輸入ヤギの大半はオーストラリア産だ。2023年から韓国・オーストラリア自由貿易協定(FTA)により、オーストラリア産ヤギ肉は無関税で輸入されている。食品医薬品安全処によると、昨年国内に輸入されたヤギはすべてオーストラリア産だった。業界によれば、国産ヤギ肉の価格は1㎏当たり1万ウォン台後半で、オーストラリア産と比べて1.5倍高いという。

今回の取り締まりの結果、原産地表示法に違反した業者は計10カ所だ。原産地を混同して表示したのが4カ所、虚偽表示が1カ所、原産地未表示が5カ所だ。

ソウル市民生司法警察局が夏場の滋養食を販売する飲食店や事業者を対象に原産地表示法違反の有無を点検した。写真は豪州産と国産を併用と記した店内表示板。同業者は実際には輸入品のみを使用していたことが発覚した。

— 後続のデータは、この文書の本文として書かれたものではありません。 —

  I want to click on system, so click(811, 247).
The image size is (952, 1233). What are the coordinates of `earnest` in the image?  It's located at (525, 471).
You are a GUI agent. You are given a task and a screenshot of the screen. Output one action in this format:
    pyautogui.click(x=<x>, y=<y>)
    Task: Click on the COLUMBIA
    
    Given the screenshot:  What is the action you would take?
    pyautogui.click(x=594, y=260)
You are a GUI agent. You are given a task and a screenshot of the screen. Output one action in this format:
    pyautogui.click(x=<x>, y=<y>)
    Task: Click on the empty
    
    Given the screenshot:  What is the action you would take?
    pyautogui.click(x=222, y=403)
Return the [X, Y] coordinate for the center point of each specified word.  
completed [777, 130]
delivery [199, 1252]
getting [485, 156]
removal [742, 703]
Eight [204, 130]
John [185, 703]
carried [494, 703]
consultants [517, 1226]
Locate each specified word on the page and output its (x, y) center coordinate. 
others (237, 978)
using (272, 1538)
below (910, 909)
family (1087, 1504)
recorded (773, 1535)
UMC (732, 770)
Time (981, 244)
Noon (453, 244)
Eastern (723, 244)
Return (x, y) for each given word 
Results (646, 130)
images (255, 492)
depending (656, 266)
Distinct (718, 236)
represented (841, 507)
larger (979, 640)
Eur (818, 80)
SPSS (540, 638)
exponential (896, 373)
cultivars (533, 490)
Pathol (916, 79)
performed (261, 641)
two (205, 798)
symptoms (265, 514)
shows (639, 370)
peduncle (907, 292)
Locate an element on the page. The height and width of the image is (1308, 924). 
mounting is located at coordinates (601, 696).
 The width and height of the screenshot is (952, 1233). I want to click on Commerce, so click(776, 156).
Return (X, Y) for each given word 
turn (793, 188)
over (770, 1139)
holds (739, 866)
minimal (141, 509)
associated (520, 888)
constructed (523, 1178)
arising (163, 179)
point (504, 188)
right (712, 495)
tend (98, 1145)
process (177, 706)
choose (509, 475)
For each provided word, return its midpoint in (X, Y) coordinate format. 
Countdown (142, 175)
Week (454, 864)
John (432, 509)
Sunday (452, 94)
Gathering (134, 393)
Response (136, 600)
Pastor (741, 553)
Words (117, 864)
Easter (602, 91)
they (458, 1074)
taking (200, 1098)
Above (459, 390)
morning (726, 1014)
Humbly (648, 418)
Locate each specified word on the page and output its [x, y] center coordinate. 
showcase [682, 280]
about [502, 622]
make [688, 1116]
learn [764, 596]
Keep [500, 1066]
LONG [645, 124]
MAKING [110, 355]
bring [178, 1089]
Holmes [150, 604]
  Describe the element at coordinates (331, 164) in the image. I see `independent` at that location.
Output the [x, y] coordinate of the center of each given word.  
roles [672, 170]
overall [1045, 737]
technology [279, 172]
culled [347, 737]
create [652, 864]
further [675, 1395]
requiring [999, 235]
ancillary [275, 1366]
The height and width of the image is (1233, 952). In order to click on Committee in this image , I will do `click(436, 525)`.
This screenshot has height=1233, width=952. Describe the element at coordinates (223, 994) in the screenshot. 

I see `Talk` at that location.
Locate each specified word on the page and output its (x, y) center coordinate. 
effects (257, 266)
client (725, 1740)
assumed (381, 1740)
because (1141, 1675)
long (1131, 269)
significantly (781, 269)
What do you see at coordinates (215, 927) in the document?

/ソウル市提供

原産地混同表示の業者の場合、外部出入口には「100%国産クロヤギ」「すべてのクロヤギは100%国産」などと表示しておきながら、内部では「オーストラリア産を混ぜて使用する」と表示していたことが判明した。また原産地未表示は、クロヤギ湯やスユク(ゆで肉)などを調理・販売しながら原産地をまったく表示していなかった。このほか、中国産ハクサイキムチを国産に偽装した事例もあった。

特にソウル市は今回の取り締まりでヤギ肉の遺伝子検査も並行した。取り締まり過程で一部の業主が外国産を国産だと主張する場合を考慮したものだ。原産地表示管理の専門機関である国立農産物品質管理院京畿支院ソウル事務所と、情報収集から現場取り締まりに至る全段階で協業し、保健環境研究院による検査も併せて実施した。

今回の取り締まりにより、原産地を混同して表示したり虚偽表示をした5カ所は捜査後に検察へ送致される予定だ。また原産地を表示しなかった5カ所は過料処分とする。原産地表示法により、原産地を虚偽・混同行為で表示した場合、7年以下の懲役または1億ウォン以下の罰金刑が科され得る。原産地未表示は最大1000万ウォンの過料が賦課される。

ソウル市は市民に対し、原産地に疑いがある場合は積極的な通報を要請した。情報提供者には最大2億ウォンの報奨金を支給する。

ピョン・ギョンオクソウル市民生司法警察局長は「飲食店の大多数は原産地を正しく表示しているが、一部業者では違法行為が依然としてあるだけに、原産地を入念に確認しようとする市民の関心が重要だ」と述べ、「原産地表示違反行為を最後まで追跡し、市民が安心できる健全な外食環境をつくるため最善を尽くす」と語った。